What you should do
Going down the data below, set down exactly the line with "Image resolution: width=1254, height=2576." and each line after it through the line with "Chi siamo (665, 14)"; no other lines.

Listed entries
__________

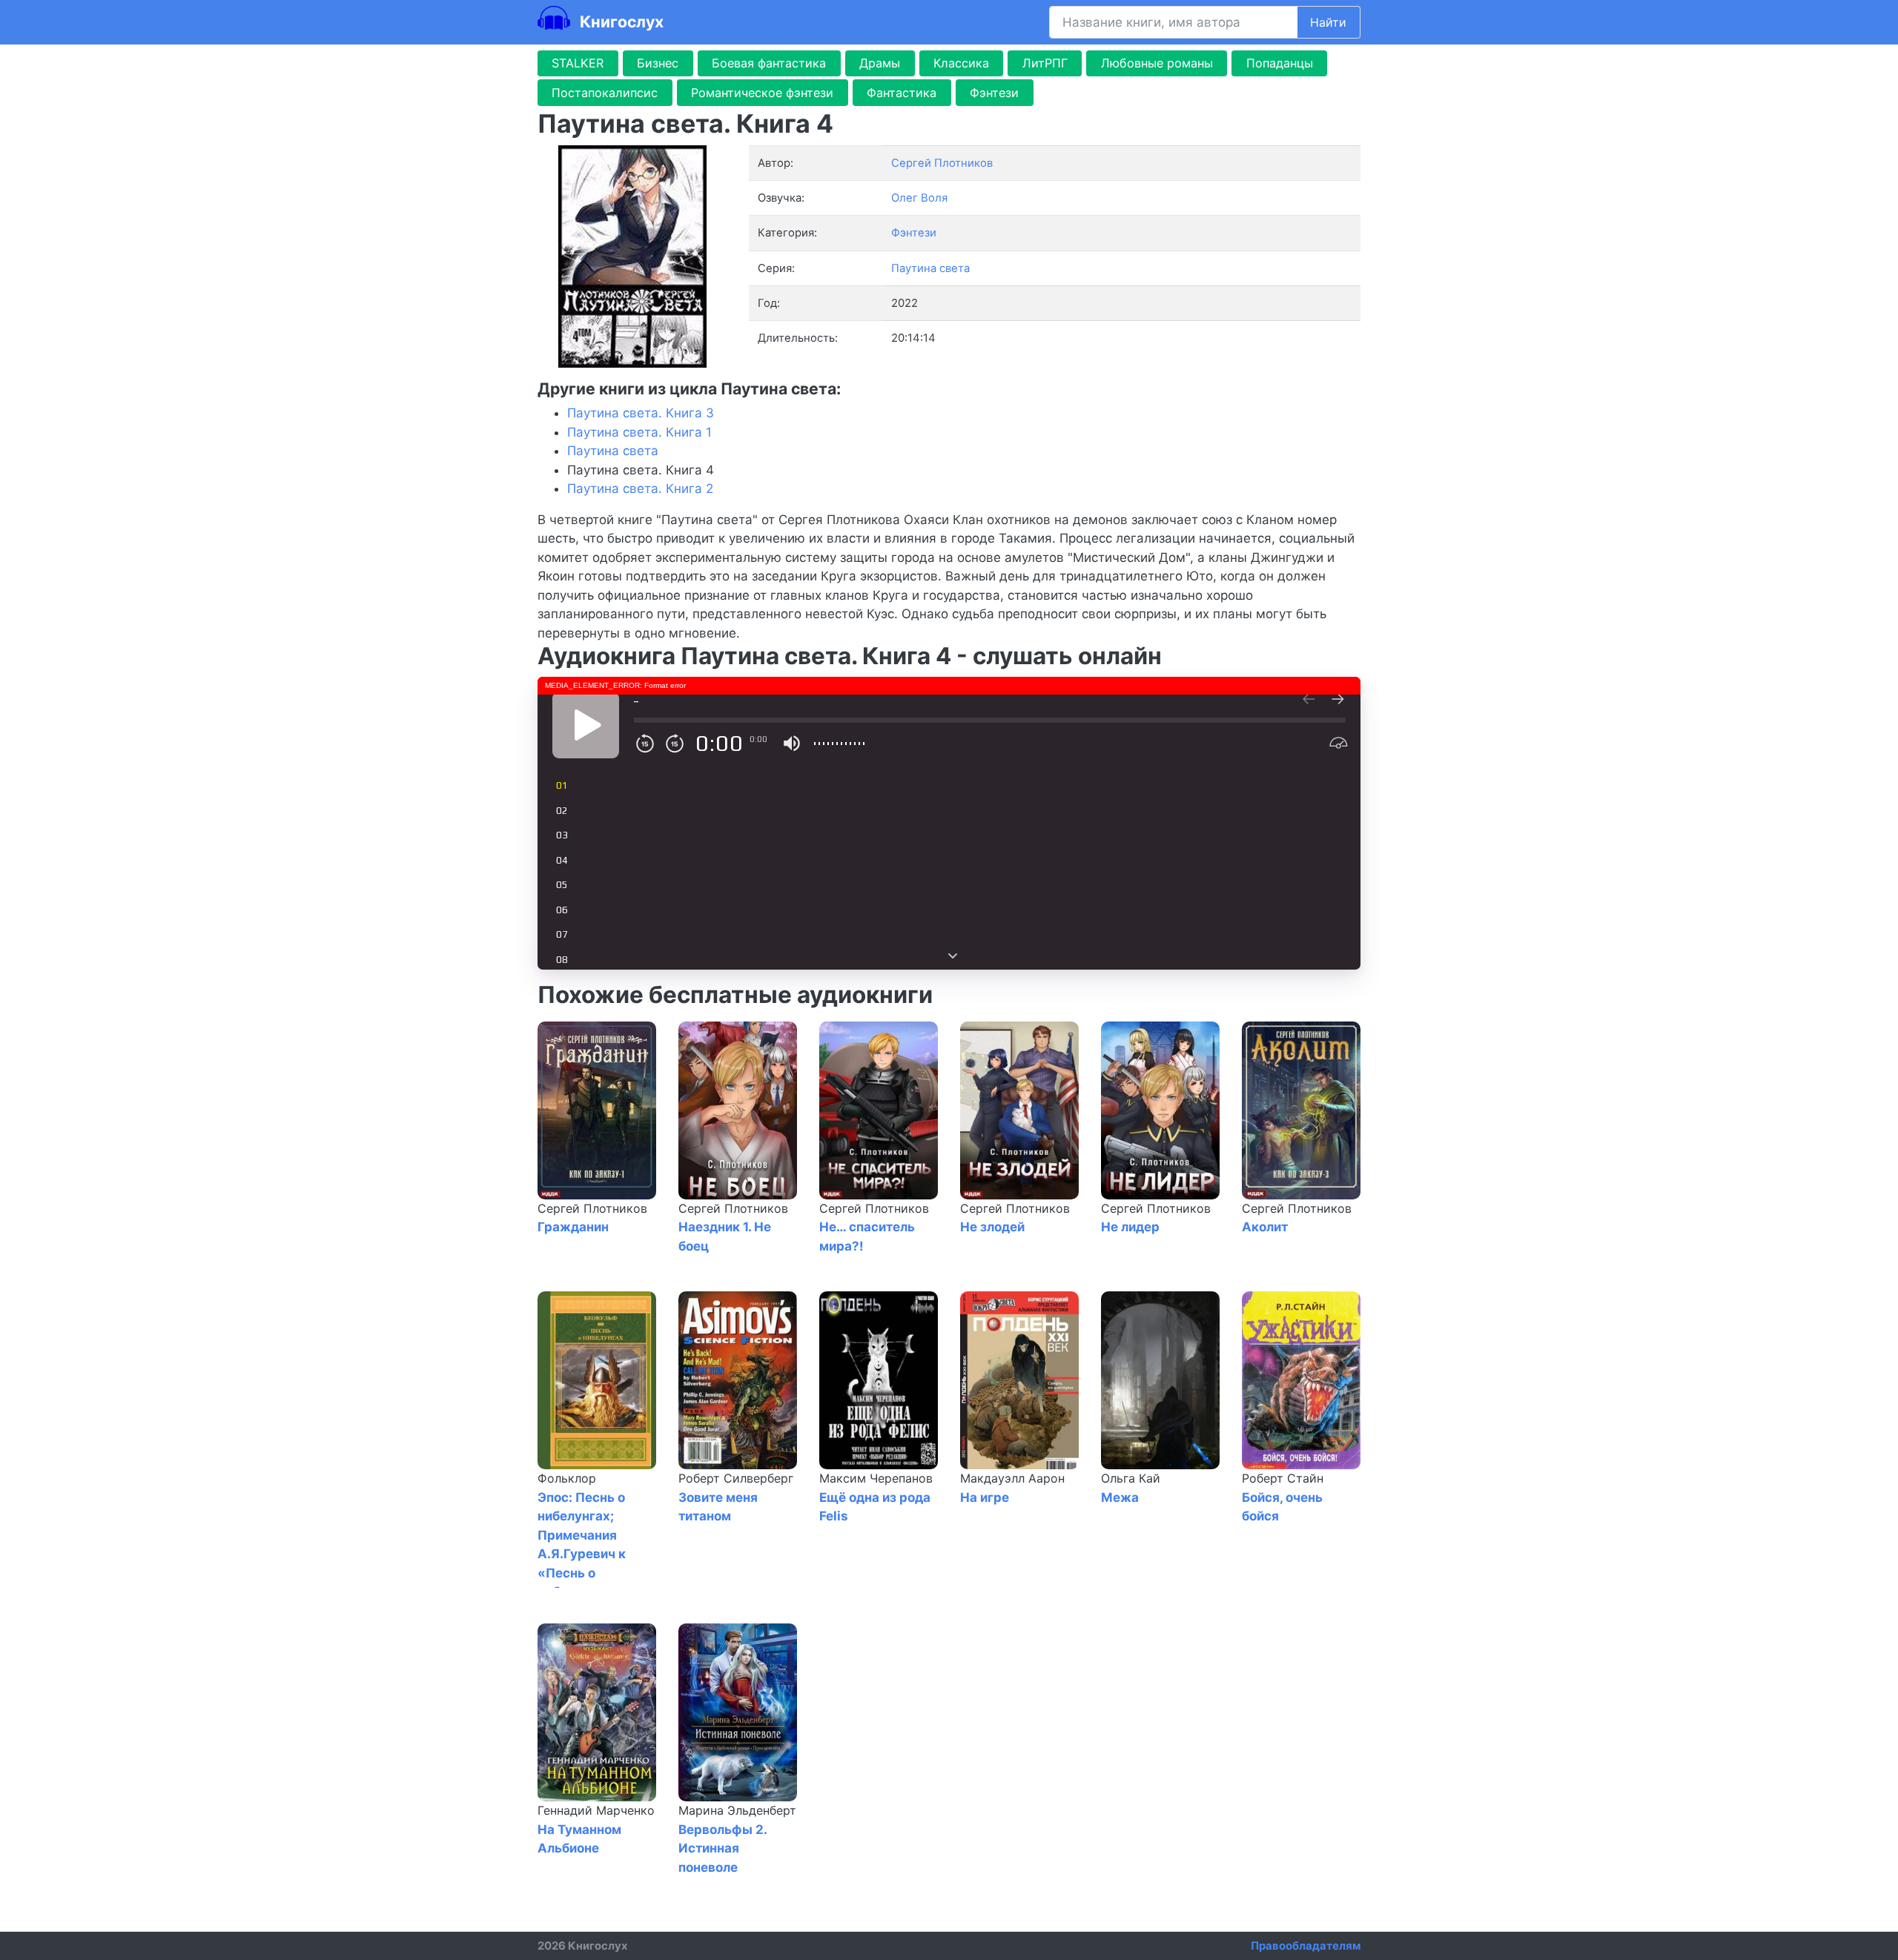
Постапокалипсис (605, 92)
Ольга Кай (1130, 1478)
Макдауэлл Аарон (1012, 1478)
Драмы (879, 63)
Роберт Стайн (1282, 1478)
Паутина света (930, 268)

__________

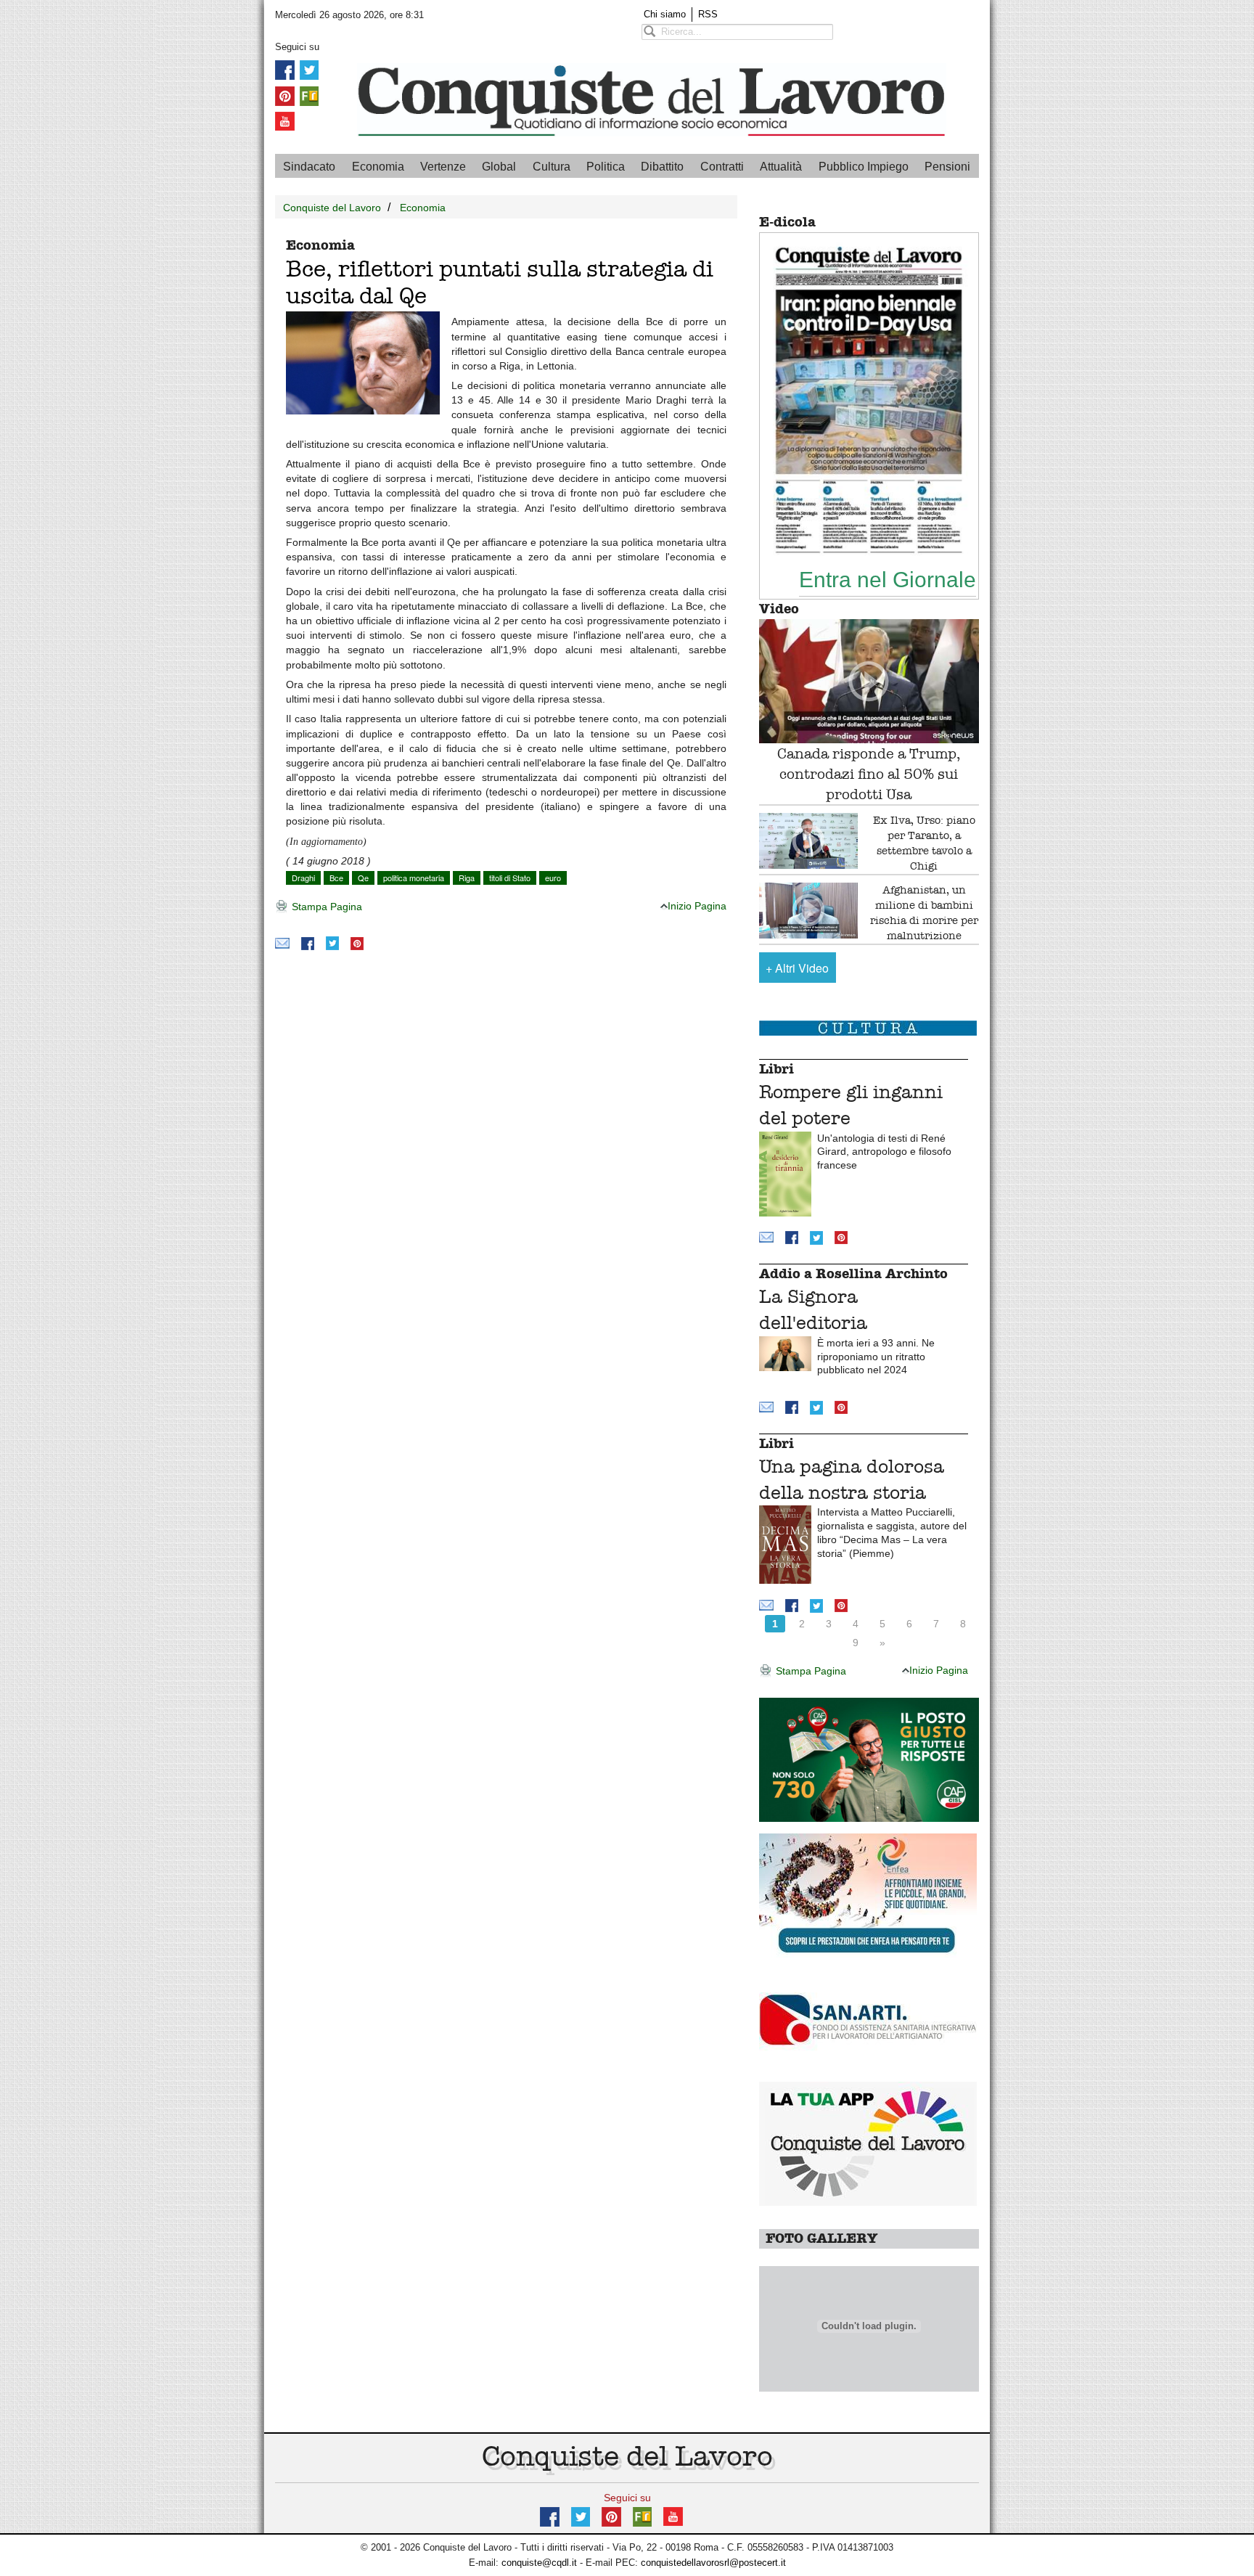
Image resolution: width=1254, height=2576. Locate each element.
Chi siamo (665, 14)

__________

Result of this exercise
Image resolution: width=1254, height=2576. Locate each element.
Chi siamo (665, 14)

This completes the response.